Benjamin Netanyahu: Those Who Boycott Israel Are Anti-Semites


Prime Minister Benjamin Netanyahu said Monday that those who boycott Israel are anti-Semites.

Speaking at the Conference of Presidents, Netanyahu told a group of visiting Jewish-American leaders that it is time for Israel to "fight back" and "delegitimize the delegitimizers."
  
There are increasing concerns in Israel over a Palestinian-led movement of boycott, divestment and sanctions (BDS). 

The boycott has been growing recently, mainly in Europe, where some businesses and pension funds have cut investments or trade with Israeli firms they say are connected to West Bank settlements.

"In the past anti-Semites boycotted Jewish businesses and today they call for the boycott of the Jewish state, and by the way, only the Jewish state," Netanyahu said. "I think that it is important that the boycotters be exposed for what they are, they are classical anti-Semites in modern garb," Netanyahu said.

But Netanyahu, citing in particular Israel's cybersecurity industry, said the heads of international high-tech companies he has met "all want the same three things: Israeli technology, Israeli technology and Israeli technology".

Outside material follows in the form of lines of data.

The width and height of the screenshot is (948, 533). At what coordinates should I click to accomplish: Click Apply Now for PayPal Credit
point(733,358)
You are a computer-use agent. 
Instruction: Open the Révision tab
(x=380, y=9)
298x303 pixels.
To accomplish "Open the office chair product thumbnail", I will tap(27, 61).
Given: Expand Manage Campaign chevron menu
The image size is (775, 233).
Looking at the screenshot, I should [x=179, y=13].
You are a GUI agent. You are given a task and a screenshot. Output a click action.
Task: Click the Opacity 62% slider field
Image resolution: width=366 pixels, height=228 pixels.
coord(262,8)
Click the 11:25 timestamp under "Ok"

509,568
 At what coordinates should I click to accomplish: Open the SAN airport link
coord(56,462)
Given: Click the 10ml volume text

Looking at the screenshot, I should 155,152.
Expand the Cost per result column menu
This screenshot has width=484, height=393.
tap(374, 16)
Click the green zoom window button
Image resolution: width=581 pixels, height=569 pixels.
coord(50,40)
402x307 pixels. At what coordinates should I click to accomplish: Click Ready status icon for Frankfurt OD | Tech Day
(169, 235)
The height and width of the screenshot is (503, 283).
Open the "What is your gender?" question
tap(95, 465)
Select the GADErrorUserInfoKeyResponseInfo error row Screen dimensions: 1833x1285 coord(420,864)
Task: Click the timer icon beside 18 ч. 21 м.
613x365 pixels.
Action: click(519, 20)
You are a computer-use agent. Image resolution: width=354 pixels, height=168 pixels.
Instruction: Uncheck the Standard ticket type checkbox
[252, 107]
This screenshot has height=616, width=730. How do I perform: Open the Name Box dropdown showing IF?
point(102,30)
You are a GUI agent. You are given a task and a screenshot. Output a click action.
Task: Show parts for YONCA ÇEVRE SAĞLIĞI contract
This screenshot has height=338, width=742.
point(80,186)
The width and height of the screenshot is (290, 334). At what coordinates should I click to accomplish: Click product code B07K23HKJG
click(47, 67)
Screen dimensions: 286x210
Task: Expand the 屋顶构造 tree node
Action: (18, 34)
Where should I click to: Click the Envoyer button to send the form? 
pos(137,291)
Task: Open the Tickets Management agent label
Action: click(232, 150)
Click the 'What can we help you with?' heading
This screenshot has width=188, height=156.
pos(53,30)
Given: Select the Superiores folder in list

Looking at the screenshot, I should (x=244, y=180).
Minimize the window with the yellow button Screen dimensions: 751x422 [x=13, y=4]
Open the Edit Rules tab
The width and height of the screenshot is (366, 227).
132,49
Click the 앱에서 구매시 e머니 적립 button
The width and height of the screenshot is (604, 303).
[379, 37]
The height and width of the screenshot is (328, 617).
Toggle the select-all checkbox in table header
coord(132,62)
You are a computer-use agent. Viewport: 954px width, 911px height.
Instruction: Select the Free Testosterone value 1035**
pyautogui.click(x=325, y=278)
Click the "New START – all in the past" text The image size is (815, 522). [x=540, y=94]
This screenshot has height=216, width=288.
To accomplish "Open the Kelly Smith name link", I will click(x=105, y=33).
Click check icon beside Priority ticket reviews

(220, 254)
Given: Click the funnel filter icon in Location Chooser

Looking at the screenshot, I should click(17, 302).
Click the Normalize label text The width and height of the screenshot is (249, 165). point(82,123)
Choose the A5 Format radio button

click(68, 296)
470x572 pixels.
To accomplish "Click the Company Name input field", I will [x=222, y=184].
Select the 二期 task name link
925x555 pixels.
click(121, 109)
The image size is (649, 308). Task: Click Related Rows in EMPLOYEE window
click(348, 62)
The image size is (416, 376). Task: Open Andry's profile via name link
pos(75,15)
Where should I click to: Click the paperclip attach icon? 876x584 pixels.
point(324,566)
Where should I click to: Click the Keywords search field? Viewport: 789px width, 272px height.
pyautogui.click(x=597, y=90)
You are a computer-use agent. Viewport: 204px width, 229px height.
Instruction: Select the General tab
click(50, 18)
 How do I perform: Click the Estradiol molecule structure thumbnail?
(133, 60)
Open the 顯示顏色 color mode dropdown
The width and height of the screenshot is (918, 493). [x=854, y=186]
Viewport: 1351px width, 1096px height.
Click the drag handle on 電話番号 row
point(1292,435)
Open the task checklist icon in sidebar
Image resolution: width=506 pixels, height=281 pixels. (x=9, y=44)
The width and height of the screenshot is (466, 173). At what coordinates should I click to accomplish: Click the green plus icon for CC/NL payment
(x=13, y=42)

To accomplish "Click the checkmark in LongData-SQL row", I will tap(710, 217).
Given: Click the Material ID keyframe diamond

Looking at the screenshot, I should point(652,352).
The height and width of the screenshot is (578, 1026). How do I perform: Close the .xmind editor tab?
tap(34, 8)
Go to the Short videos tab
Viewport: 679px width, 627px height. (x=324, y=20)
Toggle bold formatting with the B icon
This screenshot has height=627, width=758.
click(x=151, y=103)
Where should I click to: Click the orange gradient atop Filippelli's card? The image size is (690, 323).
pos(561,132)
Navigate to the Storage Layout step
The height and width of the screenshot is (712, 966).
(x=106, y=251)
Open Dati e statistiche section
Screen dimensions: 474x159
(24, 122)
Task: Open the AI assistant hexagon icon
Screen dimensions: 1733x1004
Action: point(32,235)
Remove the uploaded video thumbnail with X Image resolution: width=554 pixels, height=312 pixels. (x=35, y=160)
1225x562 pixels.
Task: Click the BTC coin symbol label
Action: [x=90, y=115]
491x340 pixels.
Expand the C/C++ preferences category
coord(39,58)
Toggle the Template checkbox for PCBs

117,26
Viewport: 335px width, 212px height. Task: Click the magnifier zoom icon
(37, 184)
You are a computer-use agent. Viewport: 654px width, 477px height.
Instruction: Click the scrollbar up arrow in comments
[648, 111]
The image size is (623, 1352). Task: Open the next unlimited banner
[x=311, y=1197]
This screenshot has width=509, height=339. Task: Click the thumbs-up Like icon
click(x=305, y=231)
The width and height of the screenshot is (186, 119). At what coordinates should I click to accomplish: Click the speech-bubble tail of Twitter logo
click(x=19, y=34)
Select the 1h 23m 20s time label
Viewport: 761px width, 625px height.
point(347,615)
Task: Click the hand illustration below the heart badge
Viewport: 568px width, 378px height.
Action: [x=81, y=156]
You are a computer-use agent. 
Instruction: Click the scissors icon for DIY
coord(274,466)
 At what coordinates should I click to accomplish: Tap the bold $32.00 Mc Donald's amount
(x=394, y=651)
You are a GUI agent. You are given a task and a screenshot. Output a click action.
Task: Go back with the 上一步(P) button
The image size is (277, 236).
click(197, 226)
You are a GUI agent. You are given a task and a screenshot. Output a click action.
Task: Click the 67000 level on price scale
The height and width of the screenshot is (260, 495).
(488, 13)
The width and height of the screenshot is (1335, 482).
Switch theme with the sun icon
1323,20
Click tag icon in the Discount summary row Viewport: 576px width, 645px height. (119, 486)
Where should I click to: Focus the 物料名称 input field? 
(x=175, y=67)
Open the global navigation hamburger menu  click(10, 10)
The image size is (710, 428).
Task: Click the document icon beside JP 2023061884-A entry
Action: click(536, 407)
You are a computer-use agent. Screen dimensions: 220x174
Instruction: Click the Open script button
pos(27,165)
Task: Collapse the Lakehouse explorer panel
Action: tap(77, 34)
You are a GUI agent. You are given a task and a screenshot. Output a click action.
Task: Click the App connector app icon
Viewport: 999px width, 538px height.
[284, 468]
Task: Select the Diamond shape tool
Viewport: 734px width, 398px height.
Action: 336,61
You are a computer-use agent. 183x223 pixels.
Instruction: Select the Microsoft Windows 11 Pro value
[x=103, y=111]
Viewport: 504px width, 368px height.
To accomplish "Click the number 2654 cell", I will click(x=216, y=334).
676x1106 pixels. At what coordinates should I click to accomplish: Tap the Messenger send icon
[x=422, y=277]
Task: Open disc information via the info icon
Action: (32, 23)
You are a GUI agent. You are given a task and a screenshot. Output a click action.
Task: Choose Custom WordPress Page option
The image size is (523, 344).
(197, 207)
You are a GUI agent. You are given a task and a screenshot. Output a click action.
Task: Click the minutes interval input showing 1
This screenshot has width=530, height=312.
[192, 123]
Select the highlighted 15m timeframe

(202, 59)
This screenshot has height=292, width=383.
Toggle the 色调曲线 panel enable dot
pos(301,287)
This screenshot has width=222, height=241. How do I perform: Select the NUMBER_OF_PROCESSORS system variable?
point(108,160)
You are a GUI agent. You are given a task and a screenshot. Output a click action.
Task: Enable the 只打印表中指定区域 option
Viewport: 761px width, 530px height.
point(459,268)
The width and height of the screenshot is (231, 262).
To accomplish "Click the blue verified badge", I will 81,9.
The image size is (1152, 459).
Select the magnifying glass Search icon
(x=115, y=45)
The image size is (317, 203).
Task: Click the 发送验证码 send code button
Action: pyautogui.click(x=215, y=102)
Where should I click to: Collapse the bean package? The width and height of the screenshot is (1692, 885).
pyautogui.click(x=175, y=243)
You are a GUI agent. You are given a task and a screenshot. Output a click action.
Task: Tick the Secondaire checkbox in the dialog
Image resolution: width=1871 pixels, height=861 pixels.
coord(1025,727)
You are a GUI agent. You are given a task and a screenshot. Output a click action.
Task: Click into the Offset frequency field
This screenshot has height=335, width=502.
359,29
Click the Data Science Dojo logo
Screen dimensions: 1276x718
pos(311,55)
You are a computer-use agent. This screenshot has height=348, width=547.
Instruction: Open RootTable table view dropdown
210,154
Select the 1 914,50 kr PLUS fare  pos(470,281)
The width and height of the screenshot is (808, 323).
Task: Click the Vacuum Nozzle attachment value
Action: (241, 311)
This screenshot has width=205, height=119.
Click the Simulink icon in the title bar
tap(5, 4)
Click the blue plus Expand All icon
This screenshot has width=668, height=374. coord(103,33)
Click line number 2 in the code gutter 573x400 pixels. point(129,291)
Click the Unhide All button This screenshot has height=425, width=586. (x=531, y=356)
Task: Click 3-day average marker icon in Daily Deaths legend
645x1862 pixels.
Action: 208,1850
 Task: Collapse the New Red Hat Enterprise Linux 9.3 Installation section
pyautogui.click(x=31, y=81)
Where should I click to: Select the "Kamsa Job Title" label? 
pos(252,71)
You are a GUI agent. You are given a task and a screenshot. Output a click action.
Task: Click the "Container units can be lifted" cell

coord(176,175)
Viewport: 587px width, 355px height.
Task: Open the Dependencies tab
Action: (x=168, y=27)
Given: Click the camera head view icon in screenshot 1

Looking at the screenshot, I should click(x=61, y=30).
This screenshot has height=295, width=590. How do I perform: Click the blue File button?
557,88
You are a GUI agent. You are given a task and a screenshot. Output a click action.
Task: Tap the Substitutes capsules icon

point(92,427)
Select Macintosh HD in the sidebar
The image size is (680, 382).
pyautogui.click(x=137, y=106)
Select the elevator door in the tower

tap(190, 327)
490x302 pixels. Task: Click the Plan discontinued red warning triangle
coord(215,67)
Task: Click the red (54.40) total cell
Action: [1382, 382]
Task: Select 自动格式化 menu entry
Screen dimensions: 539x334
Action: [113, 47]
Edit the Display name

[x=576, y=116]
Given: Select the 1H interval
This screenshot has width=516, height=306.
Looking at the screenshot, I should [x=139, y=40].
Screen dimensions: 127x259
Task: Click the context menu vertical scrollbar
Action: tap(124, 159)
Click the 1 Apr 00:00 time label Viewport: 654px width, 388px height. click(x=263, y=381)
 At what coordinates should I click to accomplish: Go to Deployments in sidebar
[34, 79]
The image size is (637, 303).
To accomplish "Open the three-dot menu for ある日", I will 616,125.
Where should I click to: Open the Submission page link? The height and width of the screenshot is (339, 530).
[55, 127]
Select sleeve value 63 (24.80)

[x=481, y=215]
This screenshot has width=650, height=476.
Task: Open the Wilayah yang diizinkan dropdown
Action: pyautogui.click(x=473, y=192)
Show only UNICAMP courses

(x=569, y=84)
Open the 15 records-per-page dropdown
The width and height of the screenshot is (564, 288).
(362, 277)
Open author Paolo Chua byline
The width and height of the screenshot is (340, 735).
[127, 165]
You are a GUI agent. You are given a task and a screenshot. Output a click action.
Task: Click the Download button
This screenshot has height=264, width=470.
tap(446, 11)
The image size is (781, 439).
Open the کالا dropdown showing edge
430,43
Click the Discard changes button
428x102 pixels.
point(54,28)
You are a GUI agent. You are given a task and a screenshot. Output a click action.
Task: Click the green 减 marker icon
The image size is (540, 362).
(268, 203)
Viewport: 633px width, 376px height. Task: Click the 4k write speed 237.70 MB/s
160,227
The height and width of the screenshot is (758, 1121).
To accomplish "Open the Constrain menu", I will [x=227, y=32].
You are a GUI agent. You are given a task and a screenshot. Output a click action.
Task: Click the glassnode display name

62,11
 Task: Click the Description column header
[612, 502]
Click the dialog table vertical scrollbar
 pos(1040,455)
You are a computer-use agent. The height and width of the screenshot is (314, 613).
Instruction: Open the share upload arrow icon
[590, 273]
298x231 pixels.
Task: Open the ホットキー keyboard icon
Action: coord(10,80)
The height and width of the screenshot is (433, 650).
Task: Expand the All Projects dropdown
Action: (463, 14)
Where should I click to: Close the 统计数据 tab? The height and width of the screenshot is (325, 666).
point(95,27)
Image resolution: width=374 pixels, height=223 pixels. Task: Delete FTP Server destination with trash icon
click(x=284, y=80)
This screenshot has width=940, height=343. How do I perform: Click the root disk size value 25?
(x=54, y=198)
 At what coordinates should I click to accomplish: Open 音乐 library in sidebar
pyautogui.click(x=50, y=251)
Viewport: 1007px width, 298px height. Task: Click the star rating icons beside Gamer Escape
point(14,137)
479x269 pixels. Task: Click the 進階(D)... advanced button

"The capacity to innovate is a great treasure of profound economic value in today's world," he said. "And that is something that is bigger than all these boycotters could possibly address."

Many Israelis say the boycott has strong anti-Semitic connotations and is meant to delegitimize the Jewish state as a whole and not merely a pressure tactic against its policies toward the Palestinians.

For many Israelis, the boycott conjures up dark images of the Nazi boycott prior and during WWII when Jewish academics were kicked out of universities and Jewish businesses were vandalized and boycotted.

BDS activists say they promote different objectives, with some focusing on a boycott of the settlements and others saying everything Israeli must be shunned until there is a peace deal. BDS supporters argue that Israel will withdraw from war-won lands only if it has a price to pay. 

Israeli leaders dismiss such claims, pointing to their willingness to negotiate a land-for-peace deal with the Palestinians.

After years of brushing off boycott threats as a tool of fringe extremists, Israel seems to have become genuinely worried in recent months.
  
As is his custom, Netanyahu also addressed the issue of the Iranian threat, saying the interim agreement with Tehran legitimizes the Islamic Republic for no reason and asserting that "Iran has given practically nothing, but gets international legitimacy."

His remarks came on the eve of fresh talks between Iran and the P5+1 group - Britain, France, the United States, China and Russia plus Germany - aimed at reaching a comprehensive accord on Tehran's controversial nuclear program.

Israel was highly critical of an interim deal signed between Iran and the West in November under which Iran agreed to freeze or scale back its nuclear activities for a six-month period in exchange for limited sanctions relief.

The interim deal, he said, only delayed Tehran's nuclear program in four weeks, while the Islamic Republic continues developing more effective centrifuges that would allow them to reach a bomb faster.

The prime minister made similar comments to visiting Peruvian President Ollanta Humala in their meeting earlier Monday.

"So far the only one who benefited from these talks is Iran. In fact they didn't give anything but they got a lot," Netanyahu told President Humala.

"Iran is continuing its aggressive behavior: arming terrorist groups, supporting the massacre of his own people by the Assad regime (in Syria), calling for the destruction of Israel and subversive activities all over the world, including Latin America."

Israel and the West have long suspected Iran of covertly pursuing a nuclear weapons capability alongside its civilian program – charges denied by Tehran.

The United States and Israel – which views Iran as its greatest strategic threat – have not ruled out military action to prevent Tehran from acquiring an atomic bomb.

Iran's top decision-maker Ayatollah Ali Khamenei has also expressed skepticism about the talks, and on Monday said they would "lead nowhere."

"I repeat it again that I am not optimistic about the negotiations and they will lead nowhere, but I am not against them," Khamenei said in remarks published on his website Khamenei.ir.